I was recently asked by a journalist to comment on the idea of ‘blending’ solutions ‘at retirement’. In other words, securing the guaranteed income of an annuity with some of the funds and remaining invested with the rest. Don’t forget, with an annuity neither you or your beneficiaries will ever see the lump sum again. But remaining invested, and being able to access the lump sum for you or your beneficiaries, involves risk. Here is the feedback I gave the journalist.
General statements I would make about this before detailing two individual investor strategies are:
- It is certainly a credible school of thought to secure one’s critical core income via an annuity and then remain invested with any excess funds. Those excess funds may be in a pension or other investments, for example ISAs.
- A blind spot I often see is individuals, often men, planning an income for their life expectancy but not giving enough consideration to the possibility of them predeceasing their spouse. If not planned carefully, in this scenario the spouse's income may drop off the edge of a cliff. So serious consideration needs to be given to the annuity being in joint lives, second death. This may need to be 50% spouse's benefit, 66% or even 100%. Needless to say this is likely to significantly reduce the initial regular payment.
- For the drawdown element remaining invested, likewise consideration needs to be given to how the funds will progress in an ideal world. If on the pension holder’s death the value is to transfer to a spouse and the life expectancy of this spouse is longer (and this is often the case if the lion’s share of the pension is held in the name of the husband and the life expectancy of the wife is longer), then consideration needs to be given to an investment horizon based upon the spouse’s life expectancy. This may significantly alter a target asset allocation as noted below.
- For the invested drawdown element, as the client ages and life expectancy decreases the asset allocation of the investment likewise should be amended. Circumstances can change and the client's attitude to risk and reward can change. Their capacity for loss can change. So it is vitally important that the client/adviser stays on top of this issue and amends fund selection accordingly and regularly. This is where the role of a responsible adviser continuously supporting a client is so vital. Risk needs to be actively managed rather than necessarily totally avoided.

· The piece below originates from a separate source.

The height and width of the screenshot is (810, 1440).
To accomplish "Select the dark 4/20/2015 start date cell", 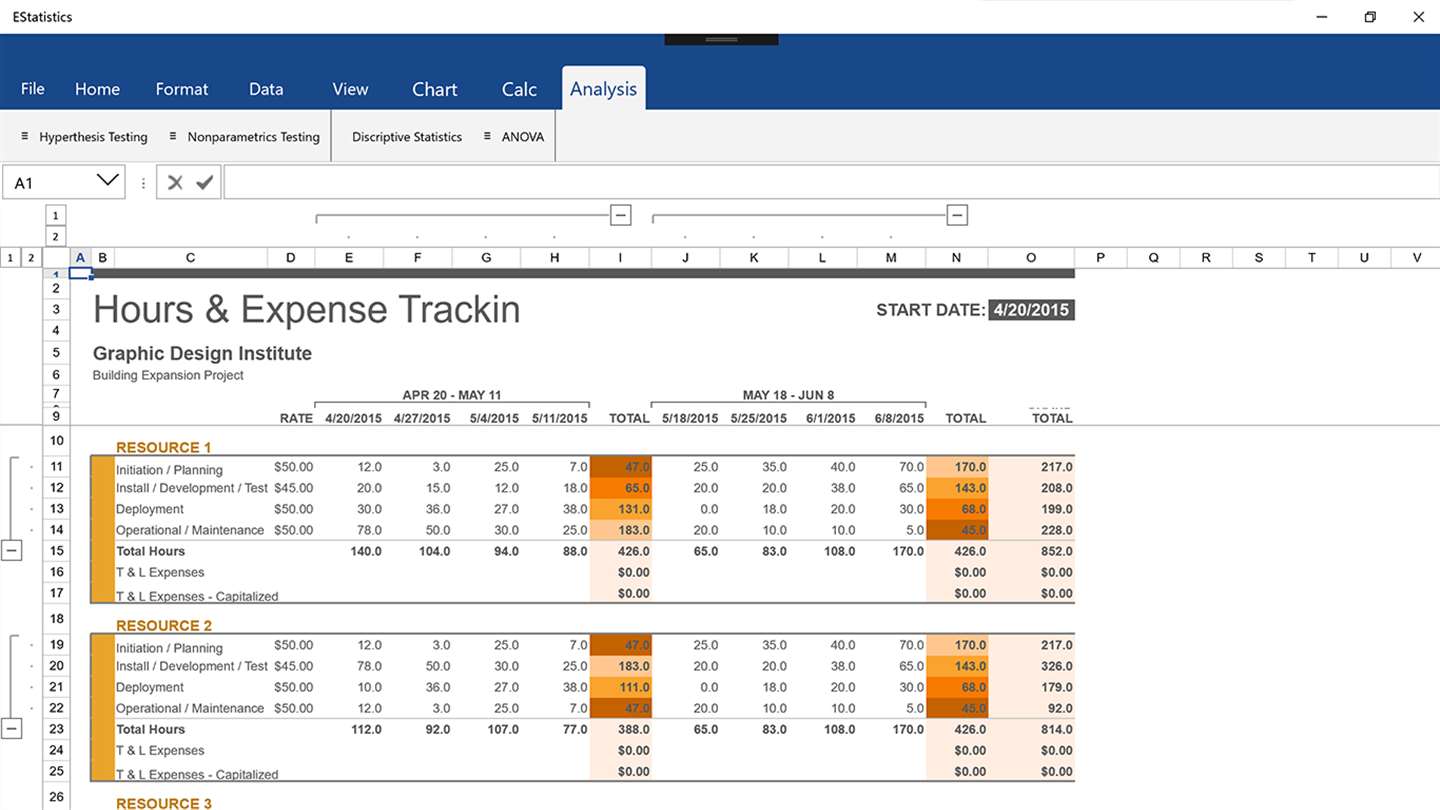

- When talking about ‘income’ now since 6 April 2015 with Flexi access drawdown available, the definition of the term now is much more loose than previously when government rates (GAD) dominated the agenda. Ultimately the client can take as much 'income' as they require on the premise that if they take too much, the value of the underlying fund will reduce, possibly to nil. We do have clients who are deliberately taking a higher level of 'income' than the fund is likely to be able to tolerate for long, in the clear understanding that the value will fall.
- When taking an income from an invested portfolio the client needs to be fully aware that if this level of income is higher than the annual growth of the fund, the fund will fall. If a few years of this occur, it is perfectly possible that the fund will never recover or even maintain its value. This is why regular reviews are so important.
Case study one - A client who is a cautious 3/10 investor with a ten-year horizon we may recommend they initially invest in a portfolio consisting of;
Government bonds 42%
UK equities 18%
Index-linked bonds 9.5%
Overseas equity 10%.
- This may well be for a client who is nervous of risk and/or loss and who relies to a greater or lesser extent on the income from these funds.
- This may well be a single person who believes that on their death, the beneficiaries will withdraw the pension into cash, for example to clear debts. Or they may plan to actively erode the fund to nil over their lifetime.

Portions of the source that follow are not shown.